Task description ->
Return all of the lines below exactly as they are.

Dataset entries ->
::::

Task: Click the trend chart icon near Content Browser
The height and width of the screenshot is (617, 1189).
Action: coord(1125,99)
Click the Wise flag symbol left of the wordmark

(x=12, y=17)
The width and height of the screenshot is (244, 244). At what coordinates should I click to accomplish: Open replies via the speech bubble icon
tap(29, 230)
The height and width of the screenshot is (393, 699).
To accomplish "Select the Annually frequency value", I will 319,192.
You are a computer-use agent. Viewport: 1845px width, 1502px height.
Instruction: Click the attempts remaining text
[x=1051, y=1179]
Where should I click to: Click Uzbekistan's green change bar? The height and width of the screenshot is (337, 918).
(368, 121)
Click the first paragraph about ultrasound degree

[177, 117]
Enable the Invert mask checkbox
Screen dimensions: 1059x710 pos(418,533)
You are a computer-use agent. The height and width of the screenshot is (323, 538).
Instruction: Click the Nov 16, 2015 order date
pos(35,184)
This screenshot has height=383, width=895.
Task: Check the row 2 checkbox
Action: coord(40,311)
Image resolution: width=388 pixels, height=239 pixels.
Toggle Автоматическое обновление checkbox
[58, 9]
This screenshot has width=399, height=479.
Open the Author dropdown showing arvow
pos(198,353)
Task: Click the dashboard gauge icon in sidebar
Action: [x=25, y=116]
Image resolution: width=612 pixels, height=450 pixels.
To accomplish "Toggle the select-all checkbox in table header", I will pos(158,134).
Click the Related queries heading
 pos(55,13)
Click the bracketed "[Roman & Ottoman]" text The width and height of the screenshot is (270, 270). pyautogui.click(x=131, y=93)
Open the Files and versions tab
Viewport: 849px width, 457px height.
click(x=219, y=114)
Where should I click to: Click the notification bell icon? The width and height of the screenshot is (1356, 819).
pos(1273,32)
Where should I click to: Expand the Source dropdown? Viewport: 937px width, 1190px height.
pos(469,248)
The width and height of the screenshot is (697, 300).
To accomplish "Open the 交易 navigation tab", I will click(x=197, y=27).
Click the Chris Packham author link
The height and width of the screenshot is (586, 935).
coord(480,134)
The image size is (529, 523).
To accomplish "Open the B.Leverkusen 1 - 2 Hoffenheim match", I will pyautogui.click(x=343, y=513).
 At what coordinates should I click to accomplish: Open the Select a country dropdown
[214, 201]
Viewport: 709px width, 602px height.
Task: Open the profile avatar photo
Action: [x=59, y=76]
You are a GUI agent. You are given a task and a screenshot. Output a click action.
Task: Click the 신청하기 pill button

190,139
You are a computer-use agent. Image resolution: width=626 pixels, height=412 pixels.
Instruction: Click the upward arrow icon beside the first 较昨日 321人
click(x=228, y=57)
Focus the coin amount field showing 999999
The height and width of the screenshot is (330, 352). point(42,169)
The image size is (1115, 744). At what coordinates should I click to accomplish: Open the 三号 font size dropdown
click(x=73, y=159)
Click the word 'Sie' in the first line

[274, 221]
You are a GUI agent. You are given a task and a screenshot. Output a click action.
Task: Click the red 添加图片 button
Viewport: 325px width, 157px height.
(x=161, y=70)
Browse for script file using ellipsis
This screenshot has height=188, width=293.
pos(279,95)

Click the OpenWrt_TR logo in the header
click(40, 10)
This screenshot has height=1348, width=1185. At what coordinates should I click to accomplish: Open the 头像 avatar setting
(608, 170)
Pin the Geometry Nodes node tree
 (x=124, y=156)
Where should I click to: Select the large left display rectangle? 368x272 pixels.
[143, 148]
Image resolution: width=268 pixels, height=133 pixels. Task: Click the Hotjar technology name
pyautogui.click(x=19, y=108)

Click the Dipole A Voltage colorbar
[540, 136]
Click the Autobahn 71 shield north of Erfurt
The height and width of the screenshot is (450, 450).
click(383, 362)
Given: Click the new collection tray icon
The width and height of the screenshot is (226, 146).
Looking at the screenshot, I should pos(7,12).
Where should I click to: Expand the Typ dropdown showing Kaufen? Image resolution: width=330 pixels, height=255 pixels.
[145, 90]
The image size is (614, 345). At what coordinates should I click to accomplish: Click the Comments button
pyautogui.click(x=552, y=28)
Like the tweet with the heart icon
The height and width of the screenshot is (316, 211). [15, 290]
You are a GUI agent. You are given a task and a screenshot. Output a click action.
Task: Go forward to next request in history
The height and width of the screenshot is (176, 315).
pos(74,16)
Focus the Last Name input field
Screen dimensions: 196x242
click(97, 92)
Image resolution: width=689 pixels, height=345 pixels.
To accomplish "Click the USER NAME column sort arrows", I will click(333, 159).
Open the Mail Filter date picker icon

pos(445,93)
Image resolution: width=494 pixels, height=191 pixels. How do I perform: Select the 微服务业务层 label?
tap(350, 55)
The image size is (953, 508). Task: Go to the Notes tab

::::

Result of the exercise ->
Task: Click the trend chart icon near Content Browser
The height and width of the screenshot is (617, 1189).
Action: coord(1125,99)
Click the Wise flag symbol left of the wordmark

(x=12, y=17)
The width and height of the screenshot is (244, 244). At what coordinates should I click to accomplish: Open replies via the speech bubble icon
tap(29, 230)
The height and width of the screenshot is (393, 699).
To accomplish "Select the Annually frequency value", I will 319,192.
You are a computer-use agent. Viewport: 1845px width, 1502px height.
Instruction: Click the attempts remaining text
[x=1051, y=1179]
Where should I click to: Click Uzbekistan's green change bar? The height and width of the screenshot is (337, 918).
(368, 121)
Click the first paragraph about ultrasound degree

[177, 117]
Enable the Invert mask checkbox
Screen dimensions: 1059x710 pos(418,533)
You are a computer-use agent. The height and width of the screenshot is (323, 538).
Instruction: Click the Nov 16, 2015 order date
pos(35,184)
This screenshot has height=383, width=895.
Task: Check the row 2 checkbox
Action: coord(40,311)
Image resolution: width=388 pixels, height=239 pixels.
Toggle Автоматическое обновление checkbox
[58, 9]
This screenshot has width=399, height=479.
Open the Author dropdown showing arvow
pos(198,353)
Task: Click the dashboard gauge icon in sidebar
Action: [x=25, y=116]
Image resolution: width=612 pixels, height=450 pixels.
To accomplish "Toggle the select-all checkbox in table header", I will pos(158,134).
Click the Related queries heading
 pos(55,13)
Click the bracketed "[Roman & Ottoman]" text The width and height of the screenshot is (270, 270). pyautogui.click(x=131, y=93)
Open the Files and versions tab
Viewport: 849px width, 457px height.
click(x=219, y=114)
Where should I click to: Click the notification bell icon? The width and height of the screenshot is (1356, 819).
pos(1273,32)
Where should I click to: Expand the Source dropdown? Viewport: 937px width, 1190px height.
pos(469,248)
The width and height of the screenshot is (697, 300).
To accomplish "Open the 交易 navigation tab", I will click(x=197, y=27).
Click the Chris Packham author link
The height and width of the screenshot is (586, 935).
coord(480,134)
The image size is (529, 523).
To accomplish "Open the B.Leverkusen 1 - 2 Hoffenheim match", I will pyautogui.click(x=343, y=513).
 At what coordinates should I click to accomplish: Open the Select a country dropdown
[214, 201]
Viewport: 709px width, 602px height.
Task: Open the profile avatar photo
Action: [x=59, y=76]
You are a GUI agent. You are given a task and a screenshot. Output a click action.
Task: Click the 신청하기 pill button

190,139
You are a computer-use agent. Image resolution: width=626 pixels, height=412 pixels.
Instruction: Click the upward arrow icon beside the first 较昨日 321人
click(x=228, y=57)
Focus the coin amount field showing 999999
The height and width of the screenshot is (330, 352). point(42,169)
The image size is (1115, 744). At what coordinates should I click to accomplish: Open the 三号 font size dropdown
click(x=73, y=159)
Click the word 'Sie' in the first line

[274, 221]
You are a GUI agent. You are given a task and a screenshot. Output a click action.
Task: Click the red 添加图片 button
Viewport: 325px width, 157px height.
(x=161, y=70)
Browse for script file using ellipsis
This screenshot has height=188, width=293.
pos(279,95)

Click the OpenWrt_TR logo in the header
click(40, 10)
This screenshot has height=1348, width=1185. At what coordinates should I click to accomplish: Open the 头像 avatar setting
(608, 170)
Pin the Geometry Nodes node tree
 (x=124, y=156)
Where should I click to: Select the large left display rectangle? 368x272 pixels.
[143, 148]
Image resolution: width=268 pixels, height=133 pixels. Task: Click the Hotjar technology name
pyautogui.click(x=19, y=108)

Click the Dipole A Voltage colorbar
[540, 136]
Click the Autobahn 71 shield north of Erfurt
The height and width of the screenshot is (450, 450).
click(383, 362)
Given: Click the new collection tray icon
The width and height of the screenshot is (226, 146).
Looking at the screenshot, I should pos(7,12).
Where should I click to: Expand the Typ dropdown showing Kaufen? Image resolution: width=330 pixels, height=255 pixels.
[145, 90]
The image size is (614, 345). At what coordinates should I click to accomplish: Click the Comments button
pyautogui.click(x=552, y=28)
Like the tweet with the heart icon
The height and width of the screenshot is (316, 211). [15, 290]
You are a GUI agent. You are given a task and a screenshot. Output a click action.
Task: Go forward to next request in history
The height and width of the screenshot is (176, 315).
pos(74,16)
Focus the Last Name input field
Screen dimensions: 196x242
click(97, 92)
Image resolution: width=689 pixels, height=345 pixels.
To accomplish "Click the USER NAME column sort arrows", I will click(333, 159).
Open the Mail Filter date picker icon

pos(445,93)
Image resolution: width=494 pixels, height=191 pixels. How do I perform: Select the 微服务业务层 label?
tap(350, 55)
The image size is (953, 508). Task: Go to the Notes tab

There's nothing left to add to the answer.